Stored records
....

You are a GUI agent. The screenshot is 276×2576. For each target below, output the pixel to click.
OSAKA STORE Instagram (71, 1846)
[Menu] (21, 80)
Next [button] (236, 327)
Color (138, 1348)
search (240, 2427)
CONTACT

....

**Exercise objective:**
Produce a verbatim copy of each record above.

**Answer to this task:**
You are a GUI agent. The screenshot is 276×2576. For each target below, output the pixel to click.
OSAKA STORE Instagram (71, 1846)
[Menu] (21, 80)
Next [button] (236, 327)
Color (138, 1348)
search (240, 2427)
CONTACT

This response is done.